Kinetics of ion exchange in polyphase systems including crystallizing substances

Abstract

Kinetics of ion exchange has been investigated in triphase systems: (1) strong-base anion-exchanger AV-17 × 8 in the CO 3 2− form-CaCI 2 solution-CaCO 3 precipitate; and (2) sulfonate cation-exchanger KU-2 × 8 in the Ca 2+ form-Na 2CO 3 solution-CaCO 3 precipitate, and in quadriphase systems: (1) AV-17 × 8 in the CO 3 − form-CaSO 4 · 2H 2O precipitate-CaSO 4 saturated solution-CaCO 3 precipitate; and (2) AV-17 × 8 in the CO 3 2− form-KU-2 × 8 in the Ca 2+ form-Na 2CO 3 solution-CaCO 3 precipitate. It has been shown that in both tri- and quadri-phase systems, the rate of cation exchange is lower than that of anion exchange.

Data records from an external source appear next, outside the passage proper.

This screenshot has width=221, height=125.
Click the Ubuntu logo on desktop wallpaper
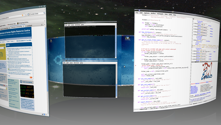point(58,60)
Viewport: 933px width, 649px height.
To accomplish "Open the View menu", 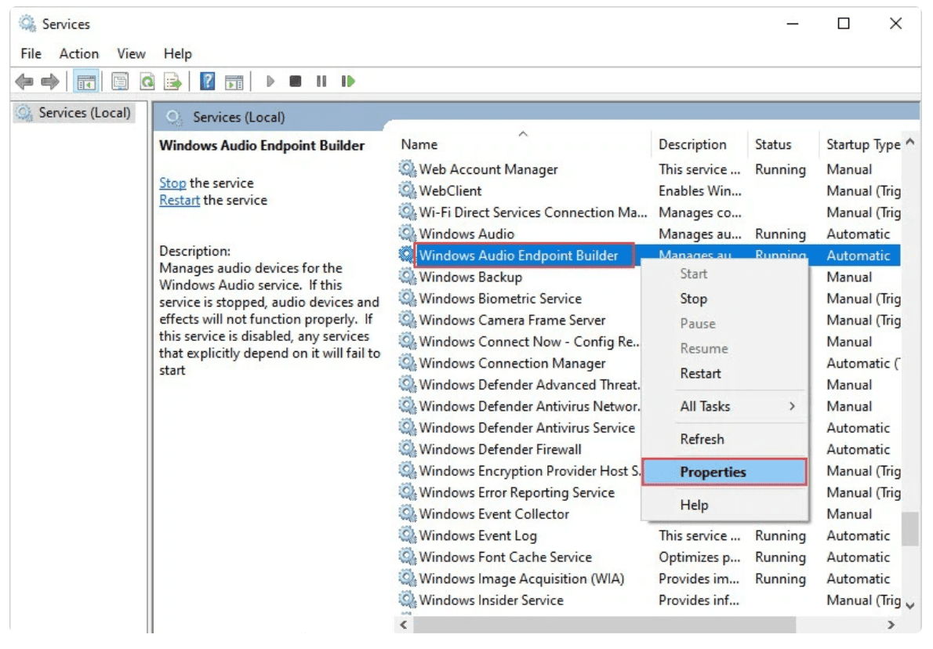I will click(x=131, y=53).
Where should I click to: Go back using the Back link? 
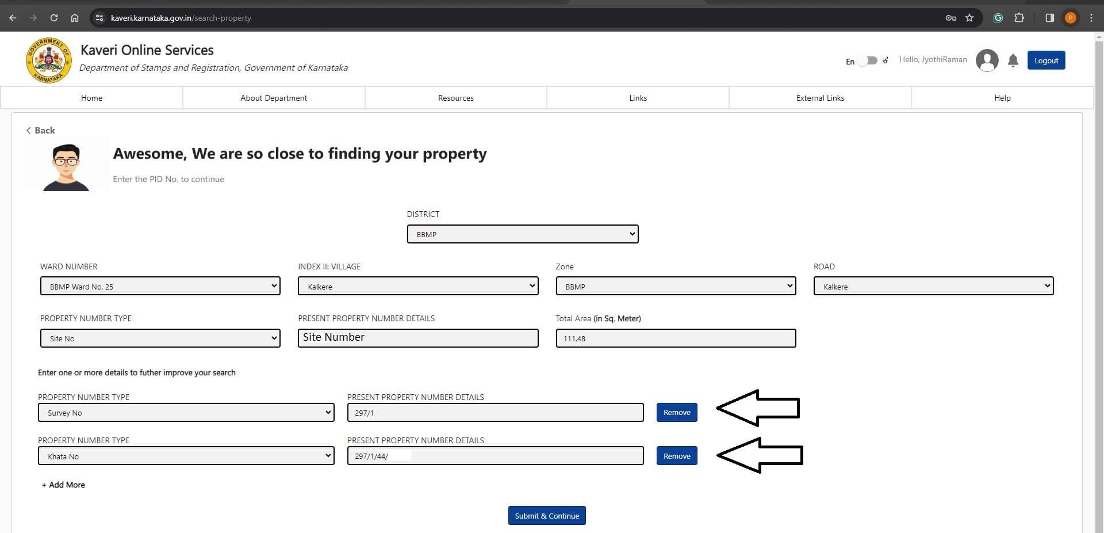tap(41, 131)
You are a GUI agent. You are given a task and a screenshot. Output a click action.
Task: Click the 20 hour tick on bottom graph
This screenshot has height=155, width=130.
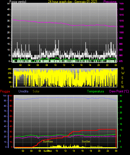(x=99, y=151)
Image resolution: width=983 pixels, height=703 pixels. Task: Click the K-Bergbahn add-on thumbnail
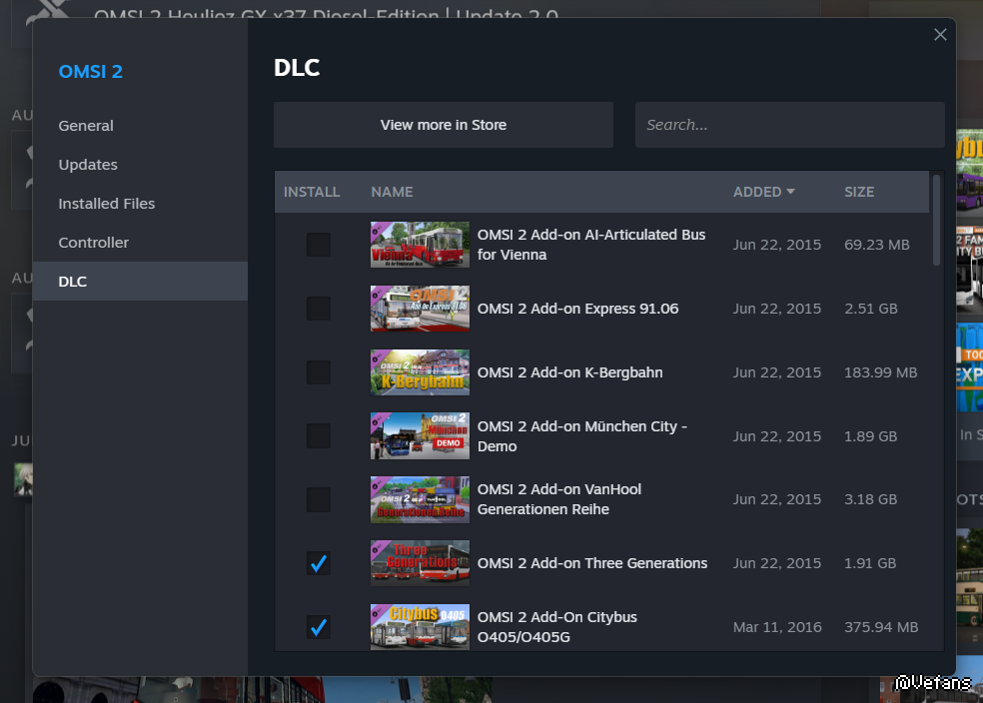420,372
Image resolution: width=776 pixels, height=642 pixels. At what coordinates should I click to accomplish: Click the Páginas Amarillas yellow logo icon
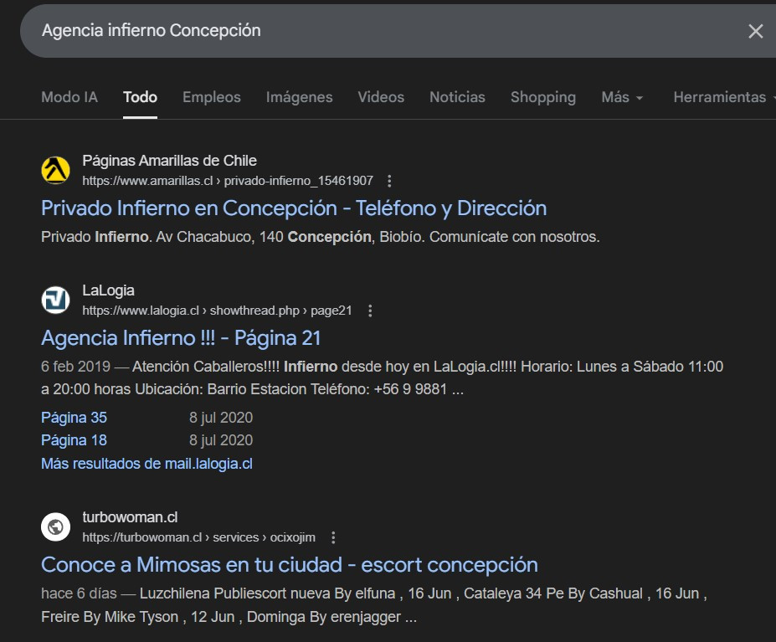(55, 170)
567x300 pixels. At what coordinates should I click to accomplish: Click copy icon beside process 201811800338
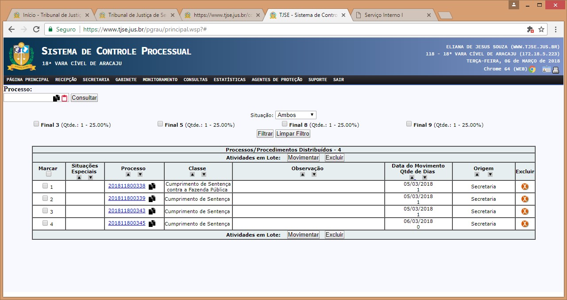pyautogui.click(x=152, y=187)
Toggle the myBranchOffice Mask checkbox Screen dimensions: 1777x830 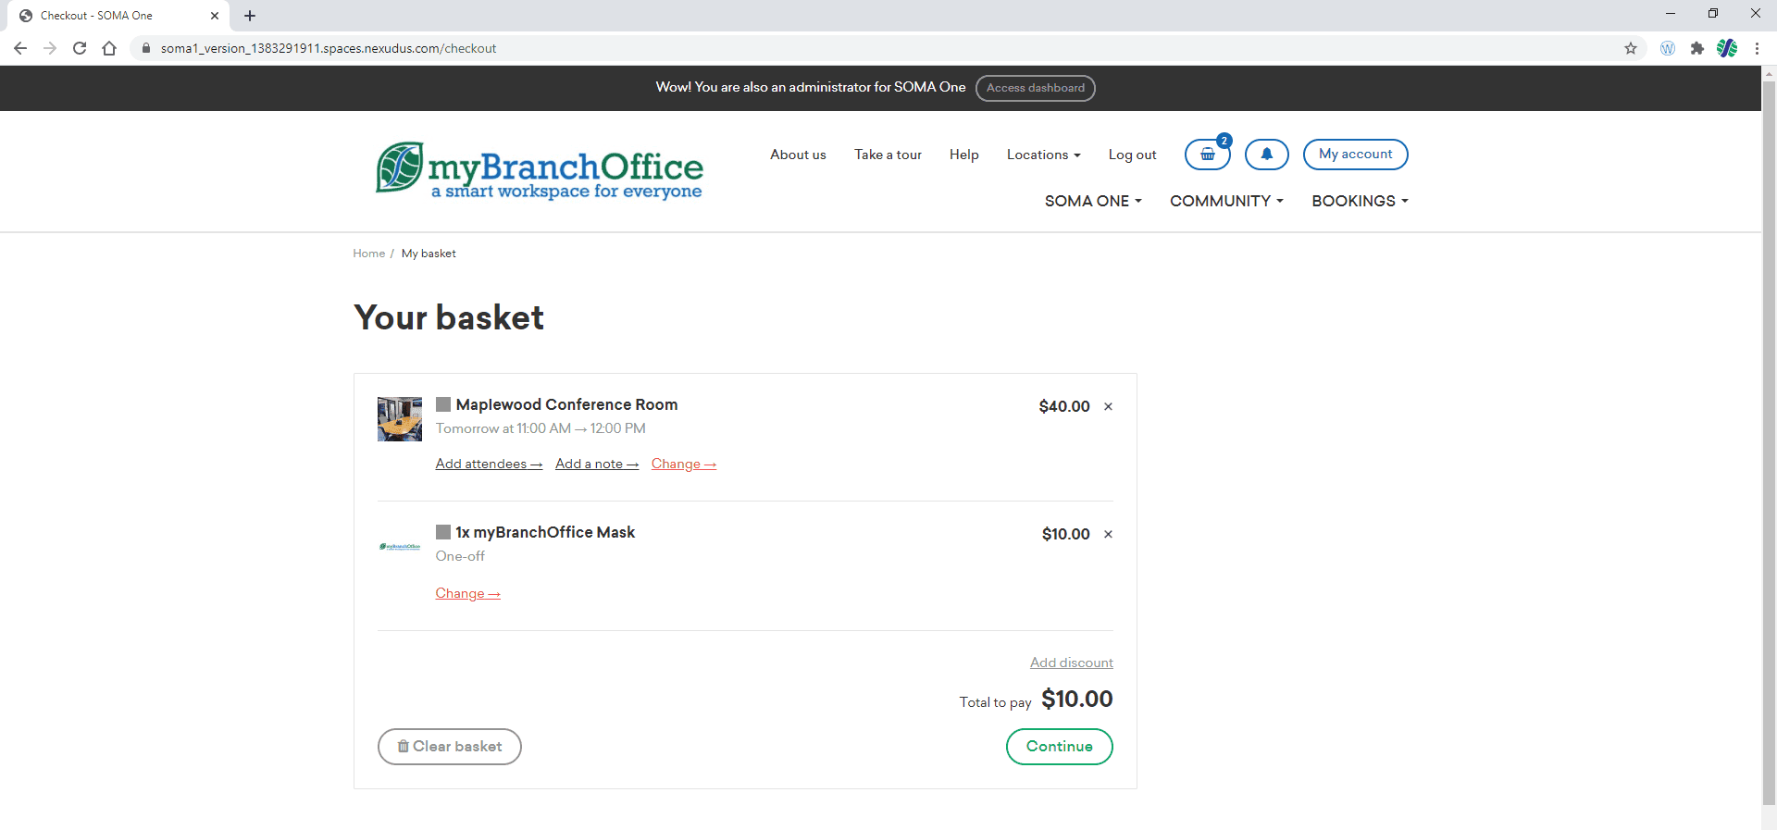click(x=443, y=532)
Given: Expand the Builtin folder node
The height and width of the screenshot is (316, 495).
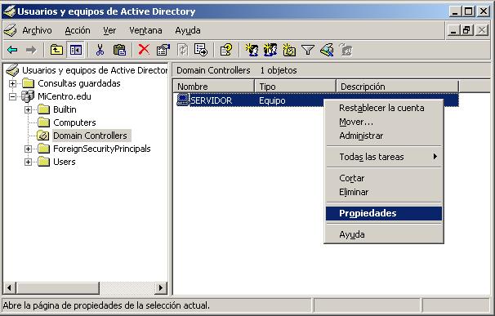Looking at the screenshot, I should (28, 109).
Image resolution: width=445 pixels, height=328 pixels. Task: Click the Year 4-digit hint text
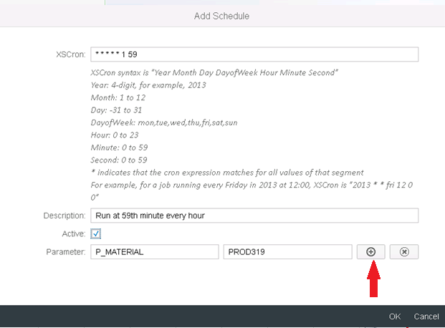pyautogui.click(x=148, y=85)
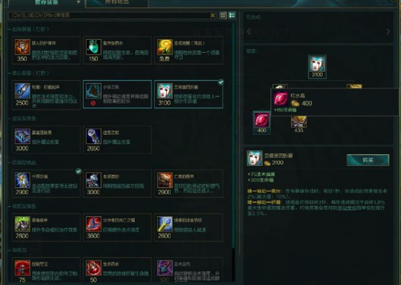This screenshot has width=401, height=285.
Task: Select the green Refillable Potion costing 150
Action: click(x=117, y=50)
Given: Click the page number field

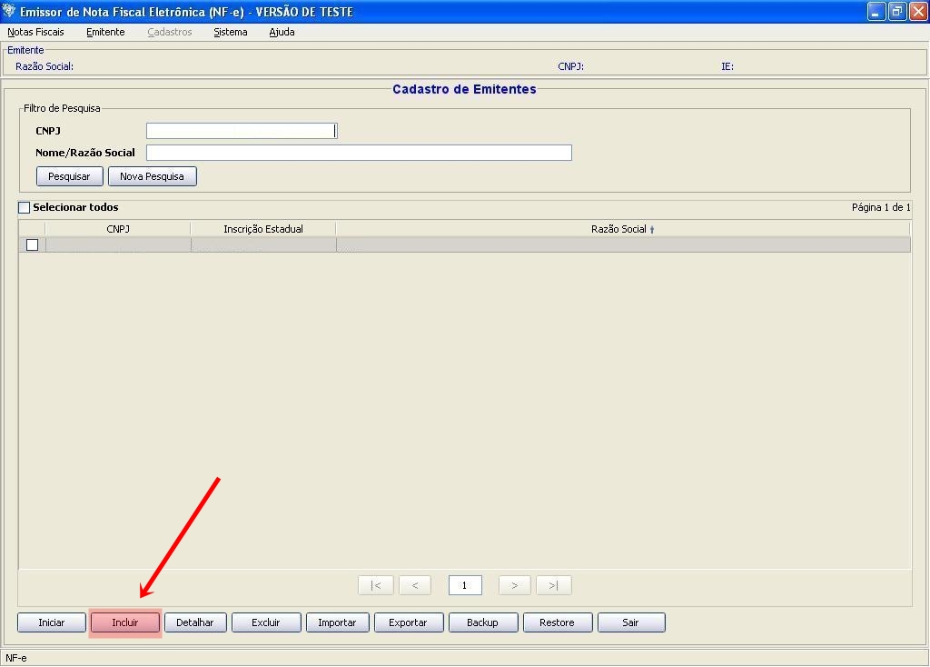Looking at the screenshot, I should coord(464,586).
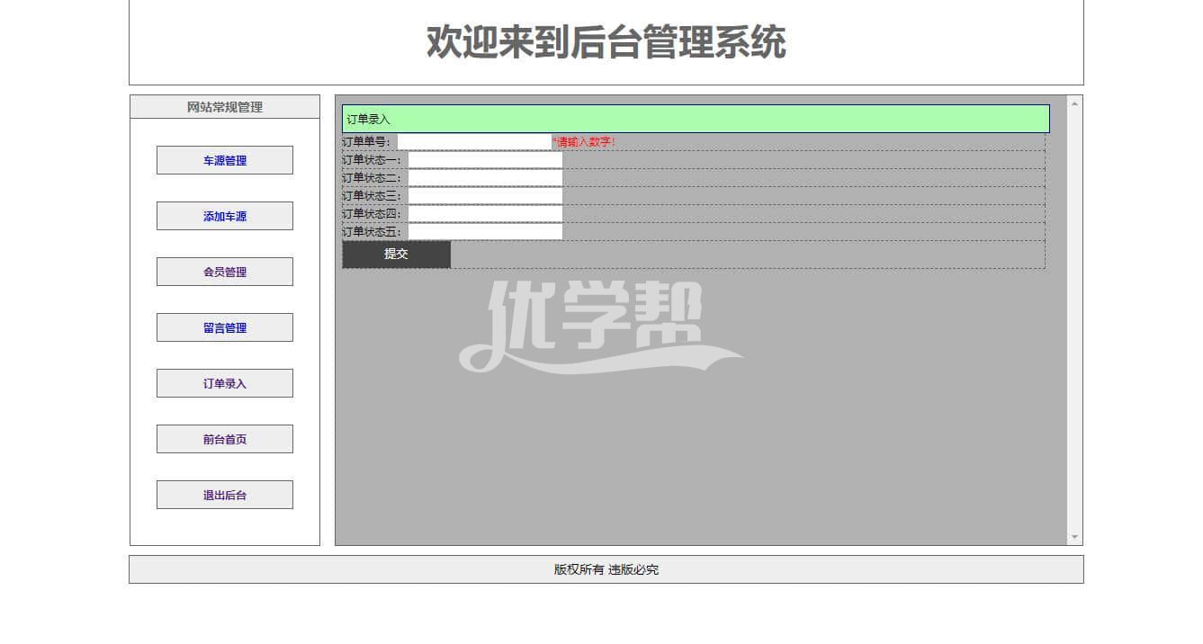
Task: Click the 版权所有 违版必究 footer bar
Action: (606, 569)
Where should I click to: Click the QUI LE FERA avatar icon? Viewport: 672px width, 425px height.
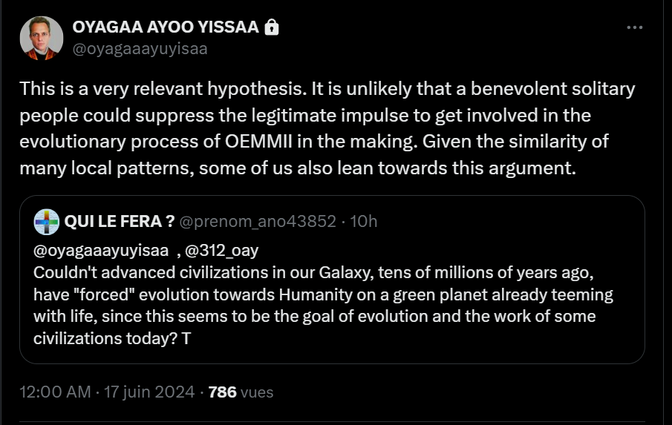click(x=46, y=221)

The amount of the precipitate crystallizing on the surface of resin beads depends on the type of ion-exchange resin, its granulation and on the ratio of resin components in the case of quadriphase systems with a mixed bed. By varying this ratio and the granulation of the ion-exchangers it is possible to accomplish the precipitation mostly in the anion- or cation-exchanger. Under certain conditions the precipitation takes place mainly in the solution phase. The mathematical model of ion-exchange process accompanied by precipitation on the surface of the resin beads has been proposed. The rate of the ion-exchange process has been assumed to be controlled by diffusion within the porous layer of the precipitate fixed on the surface of the bead. As an example of practical application of the results obtained the method of simultaneous regeneration and separation of mixed bed resins exhausted in a water demineralization process has been proposed.